(Collected data entries)
= Beginning of Section =

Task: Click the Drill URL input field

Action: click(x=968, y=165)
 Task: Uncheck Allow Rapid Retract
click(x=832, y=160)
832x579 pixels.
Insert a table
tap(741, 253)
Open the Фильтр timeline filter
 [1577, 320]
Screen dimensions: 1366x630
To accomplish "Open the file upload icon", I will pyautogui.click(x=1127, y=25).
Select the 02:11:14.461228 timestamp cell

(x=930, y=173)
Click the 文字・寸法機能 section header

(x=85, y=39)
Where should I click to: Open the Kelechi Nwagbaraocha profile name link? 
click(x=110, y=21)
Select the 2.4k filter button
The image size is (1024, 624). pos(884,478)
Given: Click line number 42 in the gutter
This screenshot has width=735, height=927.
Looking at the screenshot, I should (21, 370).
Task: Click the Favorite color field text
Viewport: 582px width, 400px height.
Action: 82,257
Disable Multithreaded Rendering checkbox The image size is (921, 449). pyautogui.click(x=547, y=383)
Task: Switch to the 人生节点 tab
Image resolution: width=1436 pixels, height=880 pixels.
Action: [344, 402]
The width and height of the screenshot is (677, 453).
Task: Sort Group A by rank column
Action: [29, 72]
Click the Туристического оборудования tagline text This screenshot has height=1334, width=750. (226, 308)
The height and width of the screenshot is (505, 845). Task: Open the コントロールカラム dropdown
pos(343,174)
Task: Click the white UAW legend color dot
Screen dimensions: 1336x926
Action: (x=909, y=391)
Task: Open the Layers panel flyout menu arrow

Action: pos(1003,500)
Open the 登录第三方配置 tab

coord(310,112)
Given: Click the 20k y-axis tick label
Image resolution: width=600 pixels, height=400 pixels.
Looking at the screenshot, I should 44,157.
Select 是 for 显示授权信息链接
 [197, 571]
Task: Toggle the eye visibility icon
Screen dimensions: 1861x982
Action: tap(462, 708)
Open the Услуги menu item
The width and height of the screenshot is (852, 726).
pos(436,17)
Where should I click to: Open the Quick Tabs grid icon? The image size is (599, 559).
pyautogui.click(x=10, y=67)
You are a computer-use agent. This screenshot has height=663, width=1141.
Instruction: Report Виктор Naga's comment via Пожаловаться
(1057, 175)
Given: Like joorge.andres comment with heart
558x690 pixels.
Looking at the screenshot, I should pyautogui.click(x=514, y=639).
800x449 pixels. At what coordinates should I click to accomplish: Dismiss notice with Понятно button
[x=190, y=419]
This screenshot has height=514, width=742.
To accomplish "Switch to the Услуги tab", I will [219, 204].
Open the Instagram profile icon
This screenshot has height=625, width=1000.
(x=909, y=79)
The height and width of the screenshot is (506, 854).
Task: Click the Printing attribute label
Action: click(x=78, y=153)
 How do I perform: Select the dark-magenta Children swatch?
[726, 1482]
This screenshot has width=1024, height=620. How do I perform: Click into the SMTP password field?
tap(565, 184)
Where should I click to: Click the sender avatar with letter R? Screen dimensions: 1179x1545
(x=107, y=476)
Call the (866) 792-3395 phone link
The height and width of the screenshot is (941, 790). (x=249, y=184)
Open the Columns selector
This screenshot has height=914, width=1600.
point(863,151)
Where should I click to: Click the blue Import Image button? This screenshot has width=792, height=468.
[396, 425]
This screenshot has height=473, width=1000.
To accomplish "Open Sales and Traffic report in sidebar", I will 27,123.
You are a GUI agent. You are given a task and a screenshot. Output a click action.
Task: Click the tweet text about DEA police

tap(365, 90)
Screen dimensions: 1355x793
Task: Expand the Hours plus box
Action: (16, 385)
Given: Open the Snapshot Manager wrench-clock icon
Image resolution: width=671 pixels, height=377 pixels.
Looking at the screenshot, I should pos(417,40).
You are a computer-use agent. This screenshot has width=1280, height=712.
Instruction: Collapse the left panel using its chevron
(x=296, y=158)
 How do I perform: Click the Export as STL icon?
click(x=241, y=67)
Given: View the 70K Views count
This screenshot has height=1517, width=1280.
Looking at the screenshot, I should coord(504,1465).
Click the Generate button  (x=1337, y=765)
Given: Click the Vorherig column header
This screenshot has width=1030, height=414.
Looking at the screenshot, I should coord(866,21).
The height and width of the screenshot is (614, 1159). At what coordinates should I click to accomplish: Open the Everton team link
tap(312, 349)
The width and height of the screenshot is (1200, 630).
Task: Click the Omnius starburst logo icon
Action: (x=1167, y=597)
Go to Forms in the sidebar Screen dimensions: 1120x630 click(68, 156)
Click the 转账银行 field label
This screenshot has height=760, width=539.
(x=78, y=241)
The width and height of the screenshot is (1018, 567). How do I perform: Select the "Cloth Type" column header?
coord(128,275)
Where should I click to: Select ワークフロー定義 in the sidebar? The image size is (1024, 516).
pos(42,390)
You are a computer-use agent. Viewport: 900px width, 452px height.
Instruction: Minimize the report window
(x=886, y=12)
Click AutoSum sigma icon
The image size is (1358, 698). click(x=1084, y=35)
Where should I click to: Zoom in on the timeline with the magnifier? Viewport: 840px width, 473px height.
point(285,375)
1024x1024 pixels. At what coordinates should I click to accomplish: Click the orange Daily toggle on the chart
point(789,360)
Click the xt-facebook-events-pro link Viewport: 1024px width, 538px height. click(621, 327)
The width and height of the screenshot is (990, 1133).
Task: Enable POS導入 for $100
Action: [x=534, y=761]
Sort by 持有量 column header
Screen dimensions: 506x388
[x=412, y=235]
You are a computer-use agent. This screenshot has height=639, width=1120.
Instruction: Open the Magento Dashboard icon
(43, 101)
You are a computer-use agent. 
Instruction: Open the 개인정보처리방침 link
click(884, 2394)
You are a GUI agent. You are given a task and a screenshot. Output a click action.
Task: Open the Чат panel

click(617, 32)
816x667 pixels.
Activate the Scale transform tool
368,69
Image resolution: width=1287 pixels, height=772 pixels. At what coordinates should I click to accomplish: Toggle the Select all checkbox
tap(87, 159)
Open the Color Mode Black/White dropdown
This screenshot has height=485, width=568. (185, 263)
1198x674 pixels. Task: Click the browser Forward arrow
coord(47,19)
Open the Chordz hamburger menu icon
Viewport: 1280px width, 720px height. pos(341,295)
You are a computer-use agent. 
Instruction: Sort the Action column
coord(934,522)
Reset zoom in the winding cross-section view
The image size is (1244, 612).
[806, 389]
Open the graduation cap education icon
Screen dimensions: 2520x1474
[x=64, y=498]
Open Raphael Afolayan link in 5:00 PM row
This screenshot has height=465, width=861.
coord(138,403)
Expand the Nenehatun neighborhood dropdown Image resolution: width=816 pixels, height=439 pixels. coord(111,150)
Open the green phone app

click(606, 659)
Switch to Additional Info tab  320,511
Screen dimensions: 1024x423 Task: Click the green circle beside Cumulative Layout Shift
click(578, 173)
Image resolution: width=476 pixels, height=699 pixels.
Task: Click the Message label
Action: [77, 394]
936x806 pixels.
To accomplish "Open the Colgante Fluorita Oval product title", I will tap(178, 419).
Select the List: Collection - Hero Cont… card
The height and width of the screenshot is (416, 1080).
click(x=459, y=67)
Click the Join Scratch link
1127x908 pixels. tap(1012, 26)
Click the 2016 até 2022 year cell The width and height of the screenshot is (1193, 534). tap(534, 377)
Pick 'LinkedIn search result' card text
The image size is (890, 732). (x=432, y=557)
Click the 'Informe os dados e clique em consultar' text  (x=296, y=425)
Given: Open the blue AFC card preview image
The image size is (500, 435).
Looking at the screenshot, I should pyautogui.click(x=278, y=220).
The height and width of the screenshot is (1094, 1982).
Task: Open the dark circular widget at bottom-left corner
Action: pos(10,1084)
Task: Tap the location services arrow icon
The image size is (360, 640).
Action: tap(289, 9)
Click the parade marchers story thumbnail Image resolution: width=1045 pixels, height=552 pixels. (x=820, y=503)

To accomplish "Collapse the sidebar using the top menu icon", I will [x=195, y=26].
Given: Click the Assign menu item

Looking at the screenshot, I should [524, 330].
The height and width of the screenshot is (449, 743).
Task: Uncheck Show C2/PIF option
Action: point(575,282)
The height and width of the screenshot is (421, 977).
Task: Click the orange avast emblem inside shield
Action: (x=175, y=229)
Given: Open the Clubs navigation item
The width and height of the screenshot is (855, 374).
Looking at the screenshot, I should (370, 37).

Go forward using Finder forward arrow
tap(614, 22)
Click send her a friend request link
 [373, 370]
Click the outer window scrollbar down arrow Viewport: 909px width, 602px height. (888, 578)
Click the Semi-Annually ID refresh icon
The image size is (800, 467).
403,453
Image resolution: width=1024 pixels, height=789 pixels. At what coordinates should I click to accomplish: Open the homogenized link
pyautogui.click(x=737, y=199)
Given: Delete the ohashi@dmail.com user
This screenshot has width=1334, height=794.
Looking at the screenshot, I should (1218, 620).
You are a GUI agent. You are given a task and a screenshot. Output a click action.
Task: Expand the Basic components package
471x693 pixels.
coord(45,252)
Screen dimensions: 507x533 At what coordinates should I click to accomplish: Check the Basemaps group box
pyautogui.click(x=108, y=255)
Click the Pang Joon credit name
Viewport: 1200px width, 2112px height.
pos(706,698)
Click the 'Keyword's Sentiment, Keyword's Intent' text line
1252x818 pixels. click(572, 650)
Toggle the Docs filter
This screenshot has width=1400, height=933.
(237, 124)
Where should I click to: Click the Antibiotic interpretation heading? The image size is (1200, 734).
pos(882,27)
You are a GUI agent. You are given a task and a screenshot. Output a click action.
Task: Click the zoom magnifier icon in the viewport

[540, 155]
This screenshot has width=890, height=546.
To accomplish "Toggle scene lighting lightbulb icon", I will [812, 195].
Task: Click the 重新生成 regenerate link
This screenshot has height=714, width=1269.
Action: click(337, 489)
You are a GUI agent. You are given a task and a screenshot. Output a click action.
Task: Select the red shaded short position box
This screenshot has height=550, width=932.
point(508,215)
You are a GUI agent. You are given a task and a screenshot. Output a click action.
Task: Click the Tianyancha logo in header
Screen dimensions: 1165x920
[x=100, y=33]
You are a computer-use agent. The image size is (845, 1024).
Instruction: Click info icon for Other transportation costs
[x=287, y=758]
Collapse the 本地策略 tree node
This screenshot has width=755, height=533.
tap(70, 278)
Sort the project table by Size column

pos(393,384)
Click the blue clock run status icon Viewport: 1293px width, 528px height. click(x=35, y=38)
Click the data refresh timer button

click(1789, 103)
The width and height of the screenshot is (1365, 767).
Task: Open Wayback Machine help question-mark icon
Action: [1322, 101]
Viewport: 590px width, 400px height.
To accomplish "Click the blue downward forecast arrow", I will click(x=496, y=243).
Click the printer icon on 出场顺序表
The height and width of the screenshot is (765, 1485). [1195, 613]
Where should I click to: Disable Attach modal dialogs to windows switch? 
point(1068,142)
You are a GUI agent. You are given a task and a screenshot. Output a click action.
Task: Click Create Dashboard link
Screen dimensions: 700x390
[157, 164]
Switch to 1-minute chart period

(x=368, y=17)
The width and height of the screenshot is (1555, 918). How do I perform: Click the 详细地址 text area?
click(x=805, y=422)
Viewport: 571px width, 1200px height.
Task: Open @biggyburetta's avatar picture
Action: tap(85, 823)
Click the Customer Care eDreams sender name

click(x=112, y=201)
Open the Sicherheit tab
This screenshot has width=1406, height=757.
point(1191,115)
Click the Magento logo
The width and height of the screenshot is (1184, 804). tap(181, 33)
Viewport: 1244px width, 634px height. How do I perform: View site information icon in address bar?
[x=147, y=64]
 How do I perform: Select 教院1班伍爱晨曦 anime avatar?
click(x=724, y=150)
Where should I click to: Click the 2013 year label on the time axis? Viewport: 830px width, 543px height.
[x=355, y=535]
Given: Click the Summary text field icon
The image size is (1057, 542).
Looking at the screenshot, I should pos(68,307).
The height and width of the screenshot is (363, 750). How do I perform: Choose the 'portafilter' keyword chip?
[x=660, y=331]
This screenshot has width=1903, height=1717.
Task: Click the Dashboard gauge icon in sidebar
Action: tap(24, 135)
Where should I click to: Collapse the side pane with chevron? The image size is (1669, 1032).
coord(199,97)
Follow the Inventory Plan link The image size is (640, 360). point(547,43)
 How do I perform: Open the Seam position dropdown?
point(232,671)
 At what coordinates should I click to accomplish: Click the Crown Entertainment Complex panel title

= End of Section =

Could you transcribe the entries above word for word, from the line with "800x449 pixels. At" down to the line with "has width=1280, height=712.", keeping both?

800x449 pixels. At what coordinates should I click to accomplish: Dismiss notice with Понятно button
[x=190, y=419]
This screenshot has height=514, width=742.
To accomplish "Switch to the Услуги tab", I will [219, 204].
Open the Instagram profile icon
This screenshot has height=625, width=1000.
(x=909, y=79)
The height and width of the screenshot is (506, 854).
Task: Click the Printing attribute label
Action: click(x=78, y=153)
 How do I perform: Select the dark-magenta Children swatch?
[726, 1482]
This screenshot has width=1024, height=620. How do I perform: Click into the SMTP password field?
tap(565, 184)
Where should I click to: Click the sender avatar with letter R? Screen dimensions: 1179x1545
(x=107, y=476)
Call the (866) 792-3395 phone link
The height and width of the screenshot is (941, 790). (x=249, y=184)
Open the Columns selector
This screenshot has height=914, width=1600.
point(863,151)
Where should I click to: Click the blue Import Image button? This screenshot has width=792, height=468.
[396, 425]
This screenshot has height=473, width=1000.
To accomplish "Open Sales and Traffic report in sidebar", I will 27,123.
You are a GUI agent. You are given a task and a screenshot. Output a click action.
Task: Click the tweet text about DEA police

tap(365, 90)
Screen dimensions: 1355x793
Task: Expand the Hours plus box
Action: (16, 385)
Given: Open the Snapshot Manager wrench-clock icon
Image resolution: width=671 pixels, height=377 pixels.
Looking at the screenshot, I should pos(417,40).
You are a computer-use agent. This screenshot has width=1280, height=712.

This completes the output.